I timed how long it took to boil one liter of water on each stove, and timed how long it took to run out of 100g of fuel. I then divided the two times to get how many liters of water the stoves could boil with 100g of fuel (the small canisters).

 

 

 

The flaw in my test is that the stoves may perform differently depending on how much fuel is left and how long they were running for. The best way to do it would be to individually boil each liter of water, turning the stove on and off (letting if cool) each time. Also, I had each stove on full blast. The reactor seems like it doesn’t waste fuel based on how high you turn it up, but the other stoves may. They could be at a disadvantage in this experiment due to this fact.

 

 

 

Here are my results:

 

 

 

Observation:

 

The Reactor seemed like it burned the hottest and the most consistently for the life of the cartridge. The flame seems way more evenly distributed than the pinpoint heat of both the Soto and the JetBoil. Also, the pot is wider so it get more surface area heated. It clearly wins the contest as the quickest boiler.

 

The Jet Boil surprised me by being only 4oz lighter than the reactor and taking much longer than expected to boil a liter of water. Since it is thin and tall, boiling less water more frequently may conserve more fuel. However, it would not die. The burn time was incredibly longer.

 

The Soto packs a little punch, but it died out the quickest. I was really hoping it would outperform in cook time, but it didn’t.

Data excerpt
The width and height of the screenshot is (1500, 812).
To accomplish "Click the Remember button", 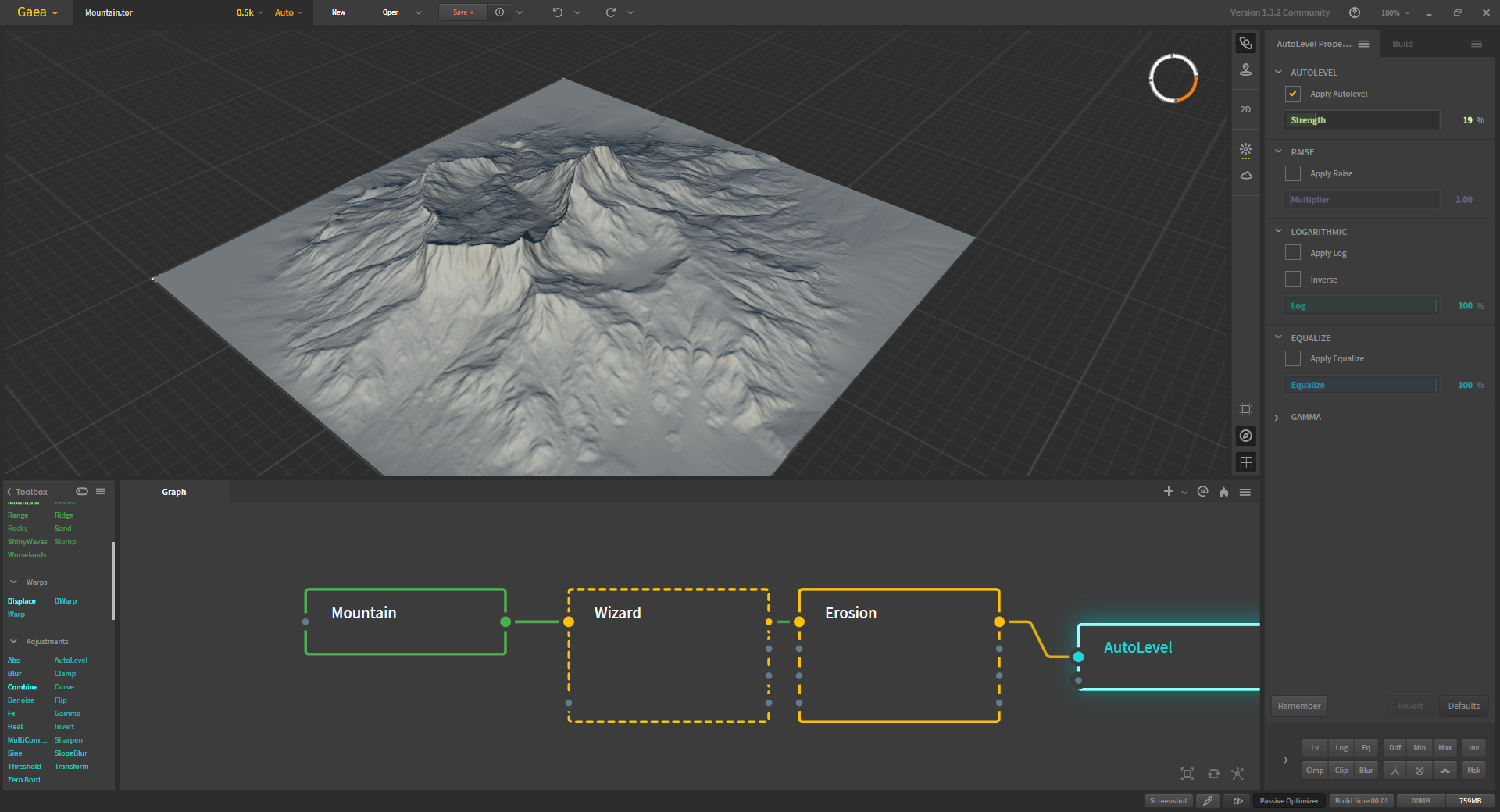I will tap(1298, 706).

Objectives
A. According to the stove test, how much lighter was the Jet Boil than the Reactor?
B. Write what comes next in the stove test, starting after its last sentence.
The listing has nothing to do with the stove test.

Answers for this exercise
A. The Jet Boil was only 4oz lighter than the Reactor.

B.
 

Data: (weights are of a 600g scientific scale, boil time is time it takes for the 1st large bubble to hit the surface on 1 liter of water at 32degreesF, burn time is until the flame went out on a 100g canister).

 

Reactor

 

Weight=17.2oz(stove,pot,lid)

 

Boil Time=160sec

 

Burn Time=2920sec

 

Liters boiled/100g=18.25L

 

Jetboil

 

Weight=13.3 (stove,pot,lid,cozy)

 

Boil Time=263sec

 

Burn Time=5360sec

 

Liters boiled/100g=20.4L

 

Soto

 

Weight=6.24oz (stove, titanium pot, lid)

 

Boil Time=270sec

 

Burn Time=2520sec

 

Liters boiled/100g=9.5L

 

 

 

4oz (110g) MSR isopro bottle=6.5oz*

 

8oz MSR isopro bottle=12.5oz*

 

*weights taken from the internet, not confirmed.

 

 

 

Conclusion:

 

It would be nice for someone to help me figure out the break even point where it would make sense to bring the heavier more fuel efficient stove. I’m not very good at this type of math – I’m sure I could figure it out, but I’d question my numbers. Other numbers to figure in are the different weights of a 4oz vs 8oz fuel bottle since it is slightly lighter (but not much) to bring an 8oz bottle.

 

 

 

The JetBoil wins in the most efficient stove, boiling 20.4 L assuming the heat output is the same throughout the test. The Reactor was close behind by about 2 liters less. However, based on pure observation, I’m thinking the Reactor may actually win since it burned consistently hot and boiled water so damn quick. It wins the user friendly test by it’s absurdly fast cook time, and it’s higher volume capacity. I wish MSR would make a limited edition titanium reactor stove!

 

The Soto stove (and perhaps any lightweight stove) wins if you are not going to use up a fuel canister. It could actually win the efficiency test for a couple fuel canisters worth just because of how light the system is.

 

It would be awesome if some mathy-type person could help me figure this out!

 

 

 

I will published the results on my website and hopefully put them in a 2nd edition of my book.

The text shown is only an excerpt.